▶ [Data under study]:
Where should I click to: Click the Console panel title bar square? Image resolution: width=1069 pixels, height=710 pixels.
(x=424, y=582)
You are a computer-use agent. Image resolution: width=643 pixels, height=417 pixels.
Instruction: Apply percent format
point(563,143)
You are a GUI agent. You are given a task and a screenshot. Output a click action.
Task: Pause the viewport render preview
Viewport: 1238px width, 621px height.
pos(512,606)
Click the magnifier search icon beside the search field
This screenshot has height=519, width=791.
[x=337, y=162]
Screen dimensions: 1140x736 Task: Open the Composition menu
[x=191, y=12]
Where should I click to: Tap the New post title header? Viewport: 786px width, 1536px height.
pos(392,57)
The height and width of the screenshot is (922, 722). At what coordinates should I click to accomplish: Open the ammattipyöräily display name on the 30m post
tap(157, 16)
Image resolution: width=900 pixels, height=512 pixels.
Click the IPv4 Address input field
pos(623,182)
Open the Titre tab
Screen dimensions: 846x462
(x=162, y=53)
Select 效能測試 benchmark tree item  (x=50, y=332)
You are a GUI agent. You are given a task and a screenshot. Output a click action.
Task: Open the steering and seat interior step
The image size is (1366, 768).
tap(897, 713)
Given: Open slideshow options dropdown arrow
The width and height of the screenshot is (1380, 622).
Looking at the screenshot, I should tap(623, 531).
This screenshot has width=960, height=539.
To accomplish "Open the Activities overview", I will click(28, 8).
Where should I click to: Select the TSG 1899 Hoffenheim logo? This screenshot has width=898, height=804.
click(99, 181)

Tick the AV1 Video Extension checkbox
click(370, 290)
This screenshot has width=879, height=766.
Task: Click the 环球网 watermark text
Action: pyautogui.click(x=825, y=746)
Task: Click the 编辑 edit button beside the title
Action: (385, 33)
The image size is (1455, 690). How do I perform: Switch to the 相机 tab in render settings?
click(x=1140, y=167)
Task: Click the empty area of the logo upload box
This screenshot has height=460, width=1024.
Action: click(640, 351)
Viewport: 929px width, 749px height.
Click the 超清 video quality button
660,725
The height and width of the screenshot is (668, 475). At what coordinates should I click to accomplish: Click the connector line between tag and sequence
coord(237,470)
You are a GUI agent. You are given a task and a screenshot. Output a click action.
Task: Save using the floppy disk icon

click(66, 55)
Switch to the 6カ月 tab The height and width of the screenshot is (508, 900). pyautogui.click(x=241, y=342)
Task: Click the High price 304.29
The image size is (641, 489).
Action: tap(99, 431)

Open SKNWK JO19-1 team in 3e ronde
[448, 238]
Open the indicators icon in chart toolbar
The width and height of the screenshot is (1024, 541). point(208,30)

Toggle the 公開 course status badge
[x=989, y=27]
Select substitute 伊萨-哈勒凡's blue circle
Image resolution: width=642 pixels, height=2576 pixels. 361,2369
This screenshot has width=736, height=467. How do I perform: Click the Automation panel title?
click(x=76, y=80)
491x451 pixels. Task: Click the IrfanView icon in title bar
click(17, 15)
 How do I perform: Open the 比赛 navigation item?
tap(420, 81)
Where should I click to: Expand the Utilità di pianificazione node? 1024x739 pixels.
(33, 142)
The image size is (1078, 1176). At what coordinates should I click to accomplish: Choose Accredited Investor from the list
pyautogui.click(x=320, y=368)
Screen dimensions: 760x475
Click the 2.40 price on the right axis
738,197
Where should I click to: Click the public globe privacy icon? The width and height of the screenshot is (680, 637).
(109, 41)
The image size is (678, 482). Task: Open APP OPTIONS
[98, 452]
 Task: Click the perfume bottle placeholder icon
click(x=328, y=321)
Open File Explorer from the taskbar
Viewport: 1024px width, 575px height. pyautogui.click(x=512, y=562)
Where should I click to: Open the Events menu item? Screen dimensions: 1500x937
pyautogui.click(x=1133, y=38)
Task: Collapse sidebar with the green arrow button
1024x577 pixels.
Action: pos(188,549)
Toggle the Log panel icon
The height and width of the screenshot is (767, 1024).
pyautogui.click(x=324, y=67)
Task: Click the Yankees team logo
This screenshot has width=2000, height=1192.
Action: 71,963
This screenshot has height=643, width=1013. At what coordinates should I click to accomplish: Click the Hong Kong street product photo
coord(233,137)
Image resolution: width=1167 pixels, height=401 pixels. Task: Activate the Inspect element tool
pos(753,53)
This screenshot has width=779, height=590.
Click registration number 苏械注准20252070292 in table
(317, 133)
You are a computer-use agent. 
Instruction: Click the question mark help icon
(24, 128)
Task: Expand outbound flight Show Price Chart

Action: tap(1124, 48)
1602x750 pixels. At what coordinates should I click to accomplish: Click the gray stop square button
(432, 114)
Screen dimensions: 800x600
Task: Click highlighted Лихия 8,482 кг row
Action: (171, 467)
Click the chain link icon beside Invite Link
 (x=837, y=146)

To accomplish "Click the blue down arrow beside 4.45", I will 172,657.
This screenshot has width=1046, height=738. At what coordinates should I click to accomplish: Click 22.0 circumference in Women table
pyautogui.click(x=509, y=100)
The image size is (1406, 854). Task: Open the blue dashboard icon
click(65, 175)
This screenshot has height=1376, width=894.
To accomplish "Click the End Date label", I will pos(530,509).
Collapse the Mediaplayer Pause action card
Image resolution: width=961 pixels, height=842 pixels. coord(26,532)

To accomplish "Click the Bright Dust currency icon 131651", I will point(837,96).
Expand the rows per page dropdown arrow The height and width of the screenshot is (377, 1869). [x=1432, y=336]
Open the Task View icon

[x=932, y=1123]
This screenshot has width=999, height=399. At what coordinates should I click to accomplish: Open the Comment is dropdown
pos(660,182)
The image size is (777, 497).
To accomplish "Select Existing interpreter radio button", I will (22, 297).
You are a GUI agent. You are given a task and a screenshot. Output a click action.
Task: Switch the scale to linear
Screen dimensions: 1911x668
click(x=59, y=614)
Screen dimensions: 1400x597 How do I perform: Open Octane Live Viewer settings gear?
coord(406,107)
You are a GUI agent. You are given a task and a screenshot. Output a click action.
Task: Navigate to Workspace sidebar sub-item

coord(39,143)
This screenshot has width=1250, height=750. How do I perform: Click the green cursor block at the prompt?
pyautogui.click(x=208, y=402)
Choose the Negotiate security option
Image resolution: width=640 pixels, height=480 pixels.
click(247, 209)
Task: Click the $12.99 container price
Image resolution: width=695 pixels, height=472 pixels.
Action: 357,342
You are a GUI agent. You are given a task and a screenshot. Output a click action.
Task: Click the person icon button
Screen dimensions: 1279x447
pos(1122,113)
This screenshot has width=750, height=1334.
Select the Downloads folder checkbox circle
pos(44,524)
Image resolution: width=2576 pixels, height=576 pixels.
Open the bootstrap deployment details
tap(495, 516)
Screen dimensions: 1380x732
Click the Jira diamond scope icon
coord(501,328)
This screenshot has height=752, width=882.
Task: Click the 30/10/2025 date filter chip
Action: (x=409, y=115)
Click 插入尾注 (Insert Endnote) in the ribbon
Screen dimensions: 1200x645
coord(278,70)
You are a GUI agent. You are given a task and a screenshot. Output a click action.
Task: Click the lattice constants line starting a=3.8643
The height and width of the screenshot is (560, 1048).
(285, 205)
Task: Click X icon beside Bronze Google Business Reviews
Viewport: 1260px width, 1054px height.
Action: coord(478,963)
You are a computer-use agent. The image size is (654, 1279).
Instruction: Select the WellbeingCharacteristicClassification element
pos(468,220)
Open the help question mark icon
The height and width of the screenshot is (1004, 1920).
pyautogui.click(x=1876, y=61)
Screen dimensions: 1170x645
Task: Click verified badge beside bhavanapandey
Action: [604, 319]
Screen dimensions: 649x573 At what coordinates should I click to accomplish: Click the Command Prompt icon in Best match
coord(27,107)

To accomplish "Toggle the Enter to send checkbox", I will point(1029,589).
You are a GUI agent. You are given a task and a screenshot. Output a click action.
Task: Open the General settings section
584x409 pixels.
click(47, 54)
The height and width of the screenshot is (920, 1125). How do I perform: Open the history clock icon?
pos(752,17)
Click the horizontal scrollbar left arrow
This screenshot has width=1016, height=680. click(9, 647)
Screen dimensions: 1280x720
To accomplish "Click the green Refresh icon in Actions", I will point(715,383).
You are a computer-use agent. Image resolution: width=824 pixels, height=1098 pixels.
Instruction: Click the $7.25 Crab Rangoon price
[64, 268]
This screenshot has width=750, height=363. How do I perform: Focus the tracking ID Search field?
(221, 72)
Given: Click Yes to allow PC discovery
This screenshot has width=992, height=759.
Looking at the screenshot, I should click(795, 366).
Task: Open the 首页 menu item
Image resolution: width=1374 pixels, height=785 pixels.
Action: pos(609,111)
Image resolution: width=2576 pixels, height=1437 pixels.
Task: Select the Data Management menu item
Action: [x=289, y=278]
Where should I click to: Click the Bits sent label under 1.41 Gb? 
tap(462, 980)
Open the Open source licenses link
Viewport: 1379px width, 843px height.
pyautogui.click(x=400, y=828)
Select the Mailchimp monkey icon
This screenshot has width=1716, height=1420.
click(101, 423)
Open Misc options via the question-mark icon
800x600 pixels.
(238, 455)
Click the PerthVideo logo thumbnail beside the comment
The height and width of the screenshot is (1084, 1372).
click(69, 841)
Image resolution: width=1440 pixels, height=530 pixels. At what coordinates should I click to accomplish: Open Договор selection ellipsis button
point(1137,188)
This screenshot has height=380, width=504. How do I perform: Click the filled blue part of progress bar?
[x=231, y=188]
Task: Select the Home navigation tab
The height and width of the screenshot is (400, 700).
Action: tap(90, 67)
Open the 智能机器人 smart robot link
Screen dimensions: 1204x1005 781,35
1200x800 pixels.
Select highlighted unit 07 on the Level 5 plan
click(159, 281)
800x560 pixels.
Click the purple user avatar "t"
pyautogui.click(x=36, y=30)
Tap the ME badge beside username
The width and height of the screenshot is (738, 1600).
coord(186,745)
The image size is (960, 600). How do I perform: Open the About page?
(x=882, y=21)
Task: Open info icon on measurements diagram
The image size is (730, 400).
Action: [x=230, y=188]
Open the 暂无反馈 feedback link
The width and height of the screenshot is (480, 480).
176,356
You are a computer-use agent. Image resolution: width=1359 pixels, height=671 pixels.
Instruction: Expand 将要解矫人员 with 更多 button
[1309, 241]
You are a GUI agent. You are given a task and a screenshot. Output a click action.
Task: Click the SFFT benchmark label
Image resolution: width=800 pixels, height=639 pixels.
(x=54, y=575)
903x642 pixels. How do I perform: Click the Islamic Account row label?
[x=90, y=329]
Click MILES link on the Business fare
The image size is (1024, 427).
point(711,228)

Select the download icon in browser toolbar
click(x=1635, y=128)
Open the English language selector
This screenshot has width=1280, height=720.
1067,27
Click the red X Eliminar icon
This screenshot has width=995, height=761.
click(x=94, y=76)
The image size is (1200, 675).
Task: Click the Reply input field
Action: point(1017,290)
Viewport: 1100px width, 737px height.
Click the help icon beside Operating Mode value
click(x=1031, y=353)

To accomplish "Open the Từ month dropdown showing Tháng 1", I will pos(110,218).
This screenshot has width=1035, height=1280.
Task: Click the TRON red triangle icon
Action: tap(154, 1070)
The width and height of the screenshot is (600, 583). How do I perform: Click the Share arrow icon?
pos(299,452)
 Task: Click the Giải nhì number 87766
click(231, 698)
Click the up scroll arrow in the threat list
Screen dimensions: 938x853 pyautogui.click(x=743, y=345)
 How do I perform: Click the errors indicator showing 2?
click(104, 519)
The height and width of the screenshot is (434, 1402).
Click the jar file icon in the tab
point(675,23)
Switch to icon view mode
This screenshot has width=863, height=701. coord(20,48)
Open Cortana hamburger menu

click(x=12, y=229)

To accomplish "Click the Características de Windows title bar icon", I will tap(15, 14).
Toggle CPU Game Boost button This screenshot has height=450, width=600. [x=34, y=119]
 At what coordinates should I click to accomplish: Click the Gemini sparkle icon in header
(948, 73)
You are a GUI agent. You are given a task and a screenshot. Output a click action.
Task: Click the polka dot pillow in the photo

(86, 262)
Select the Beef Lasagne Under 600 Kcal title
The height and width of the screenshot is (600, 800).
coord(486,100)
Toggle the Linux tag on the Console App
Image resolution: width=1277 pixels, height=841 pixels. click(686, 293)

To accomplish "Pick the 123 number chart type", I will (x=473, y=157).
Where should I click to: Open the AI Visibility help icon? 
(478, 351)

▶ [Work required]: Transcribe the lines above between the line holding "This screenshot has width=999, height=399." and the line holding "Screen dimensions: 1380x732", inclusive, exactly as they stand and with nothing added.

▶ [Solution for this exercise]:
This screenshot has width=999, height=399. At what coordinates should I click to accomplish: Open the Comment is dropdown
pos(660,182)
The image size is (777, 497).
To accomplish "Select Existing interpreter radio button", I will (22, 297).
You are a GUI agent. You are given a task and a screenshot. Output a click action.
Task: Switch the scale to linear
Screen dimensions: 1911x668
click(x=59, y=614)
Screen dimensions: 1400x597 How do I perform: Open Octane Live Viewer settings gear?
coord(406,107)
You are a GUI agent. You are given a task and a screenshot. Output a click action.
Task: Navigate to Workspace sidebar sub-item

coord(39,143)
This screenshot has width=1250, height=750. How do I perform: Click the green cursor block at the prompt?
pyautogui.click(x=208, y=402)
Choose the Negotiate security option
Image resolution: width=640 pixels, height=480 pixels.
click(247, 209)
Task: Click the $12.99 container price
Image resolution: width=695 pixels, height=472 pixels.
Action: 357,342
You are a GUI agent. You are given a task and a screenshot. Output a click action.
Task: Click the person icon button
Screen dimensions: 1279x447
pos(1122,113)
This screenshot has width=750, height=1334.
Select the Downloads folder checkbox circle
pos(44,524)
Image resolution: width=2576 pixels, height=576 pixels.
Open the bootstrap deployment details
tap(495, 516)
Screen dimensions: 1380x732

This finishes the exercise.